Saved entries
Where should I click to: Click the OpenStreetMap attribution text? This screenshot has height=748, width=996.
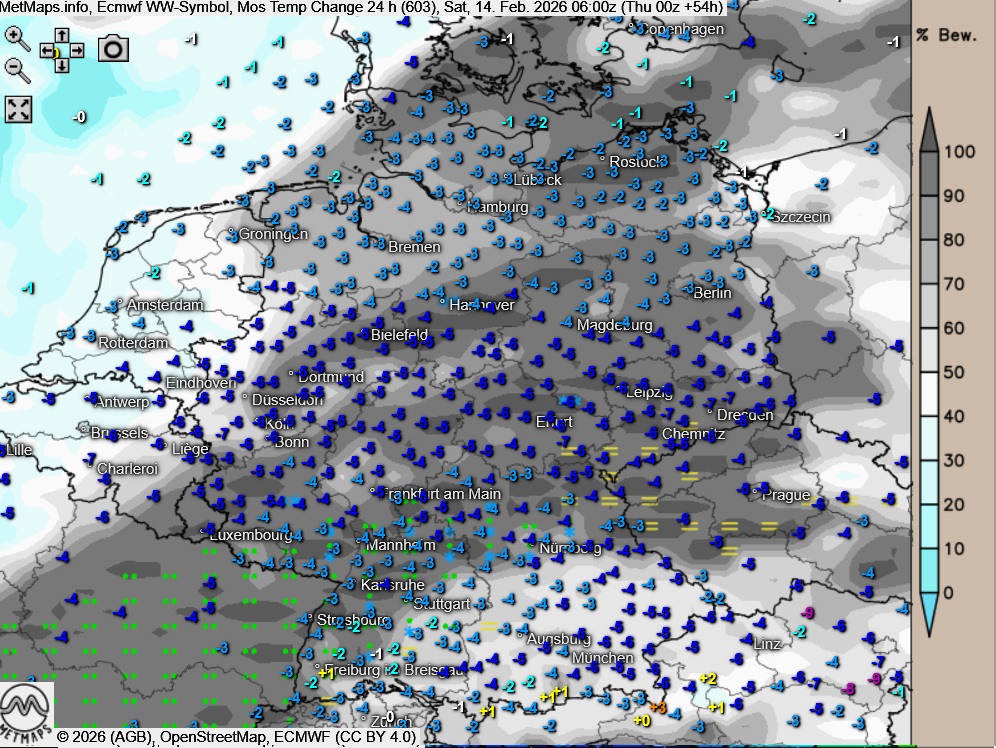tap(212, 738)
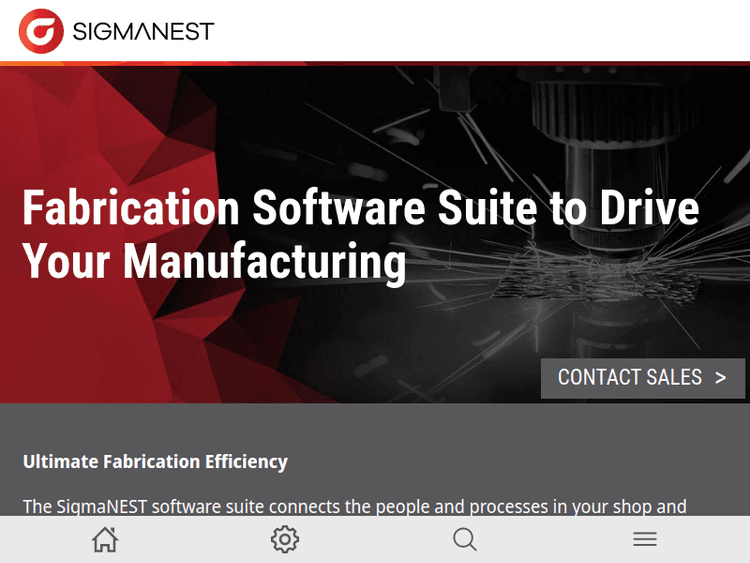Go to Home via the house icon
This screenshot has width=750, height=563.
coord(105,540)
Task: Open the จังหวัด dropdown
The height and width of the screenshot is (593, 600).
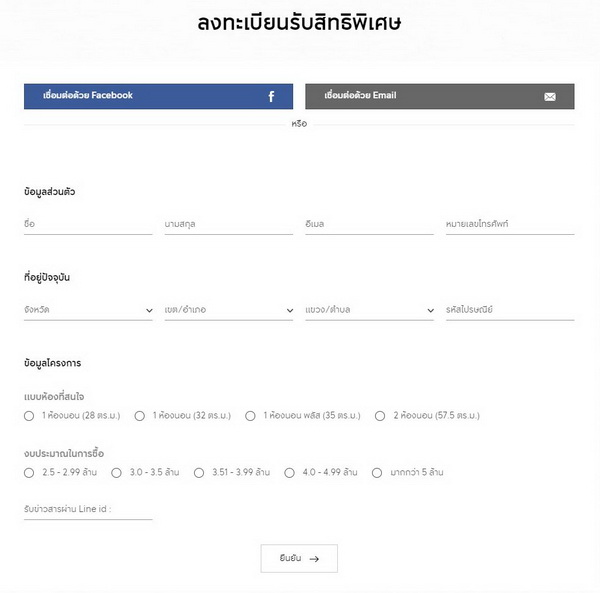Action: pos(88,310)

◆ **Task requirements**: Pictures are not part of the copy. Return every record exactly.

◆ **Task output**:
Where should I click to: Click the OpenStreetMap attribution text? This screenshot has height=748, width=996.
tap(212, 738)
Go to Home via the house icon
This screenshot has width=750, height=563.
coord(105,540)
Task: Open the จังหวัด dropdown
The height and width of the screenshot is (593, 600).
Action: pos(88,310)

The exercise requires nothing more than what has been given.